Ada beberapa pasal yang menjadi masalah di dalam RUU Ketahanan Keluarga.
Rancangan Undang-Undang (RUU) Ketahanan Keluarga masuk program legislasi nasional (prolegnas) prioritas 2020. Draf RUU Ketahanan Keluarga diinisiasi Netty Prasetiyani dan Ledia Hanifa dari fraksi PKS, Endang Maria Astuti dari fraksi Golkar, Ali Taher dari fraksi PAN, dan Sodik Mudjahid dari fraksi Gerindra.
Berdasarkan keterangan tertulis dari para pengusung, tujuan RUU Ketahanan Keluarga didasarkan fakta empiris terkait kerentanan keluarga Indonesia, seperti angka kematian ibu yang masih tinggi dan tempat tinggal tidak layak huni, meningkatnya angka perceraian, penggunaan narkoba, kasus pornografi, kekerasan dalam rumah tangga (KDRT), kejahatan seksual, penyimpangan seksual, serta penelantaran anggota keluarga.
Akan tetapi, RUU ini menuai kritik karena dianggap terlalu ikut campur ranah privat.
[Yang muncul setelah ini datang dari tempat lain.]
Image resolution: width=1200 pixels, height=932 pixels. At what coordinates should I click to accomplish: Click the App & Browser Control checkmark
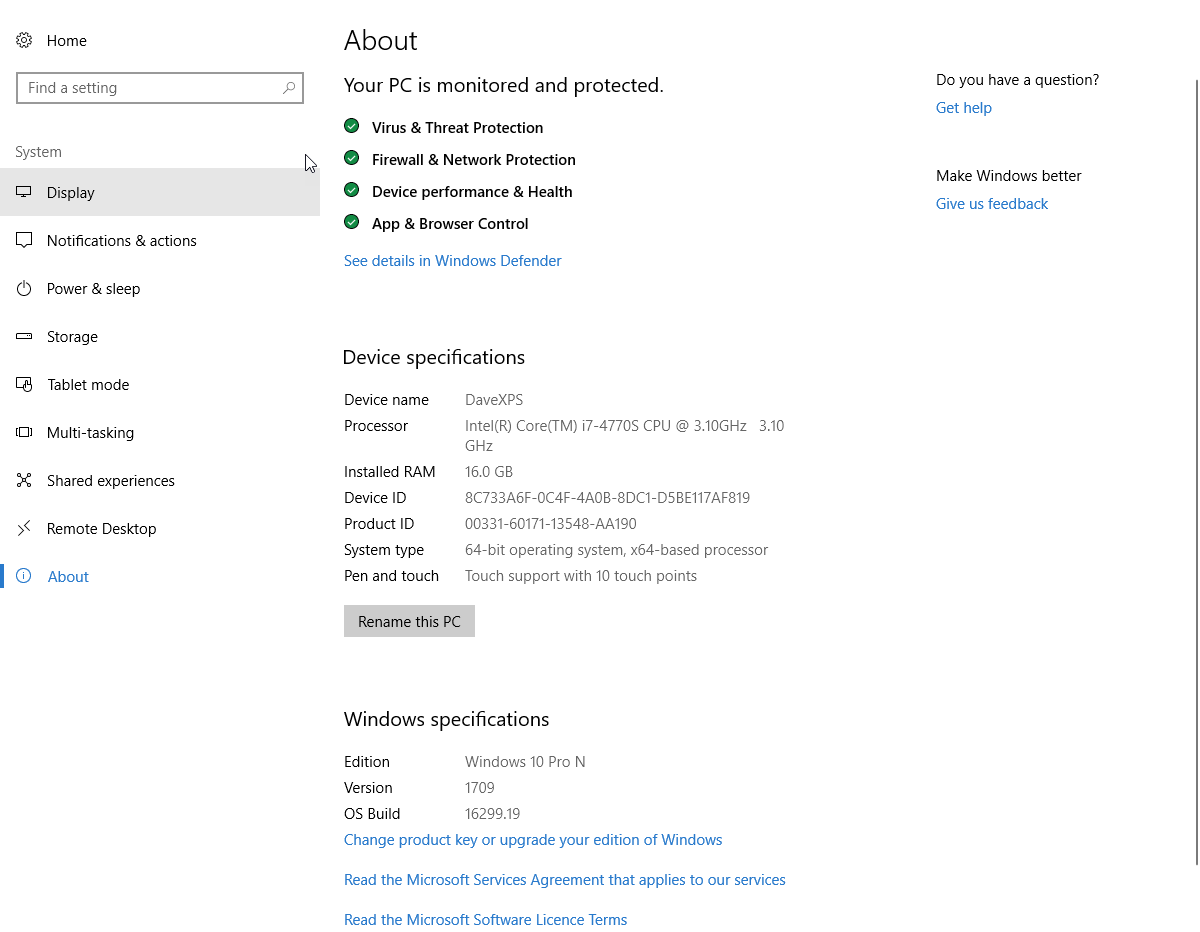point(351,221)
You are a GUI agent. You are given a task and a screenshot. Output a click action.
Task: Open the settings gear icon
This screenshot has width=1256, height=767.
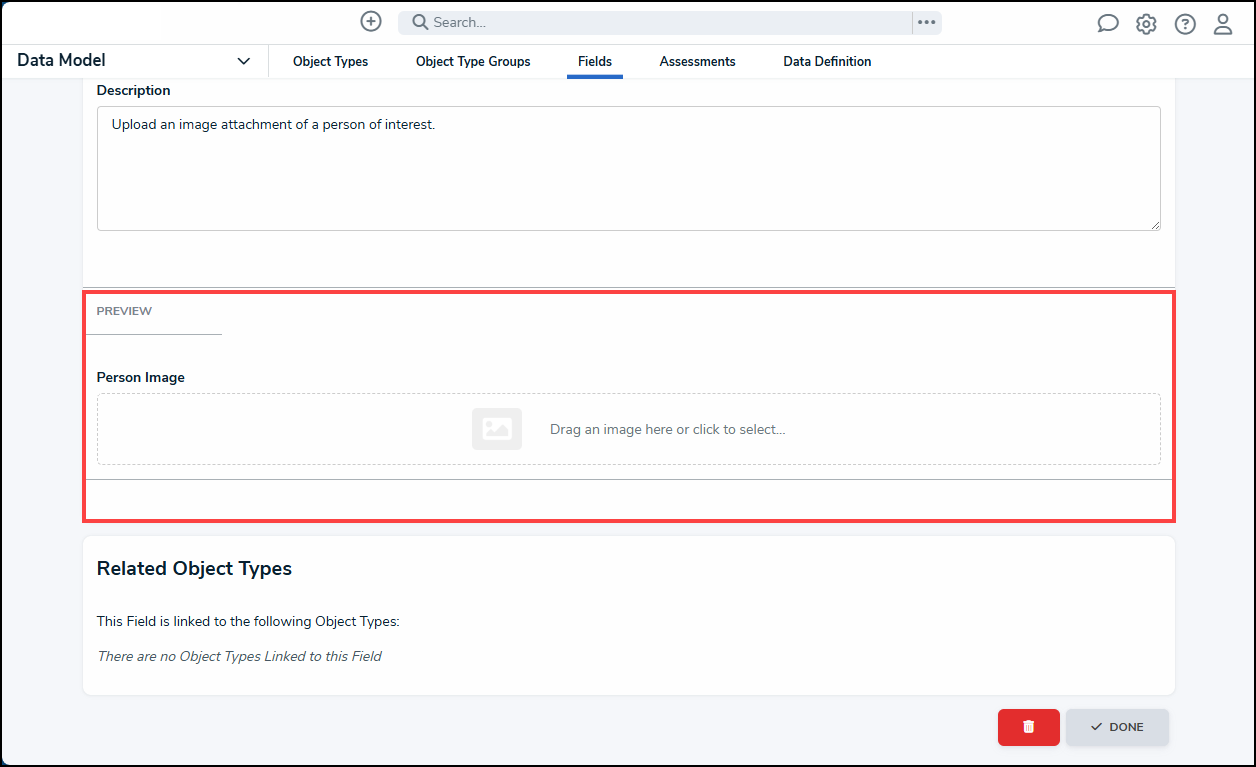(x=1146, y=24)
Salah satu yang disoroti adalah Pasal 25, yang dianggap diskriminasi gender dan mengabaikan peran penting perempuan di dalam keluarga.
Di dalam pasal itu diatur soal peran suami yang berwenang menyelenggarakan resolusi konflik dalam keluarga, sedangkan istri sekadar mengurus perkara domestik, seperti memperlakukan suami dan anak dengan baik, memenuhi hak-hak suami dan anak, serta mengatur urusan rumah tangga.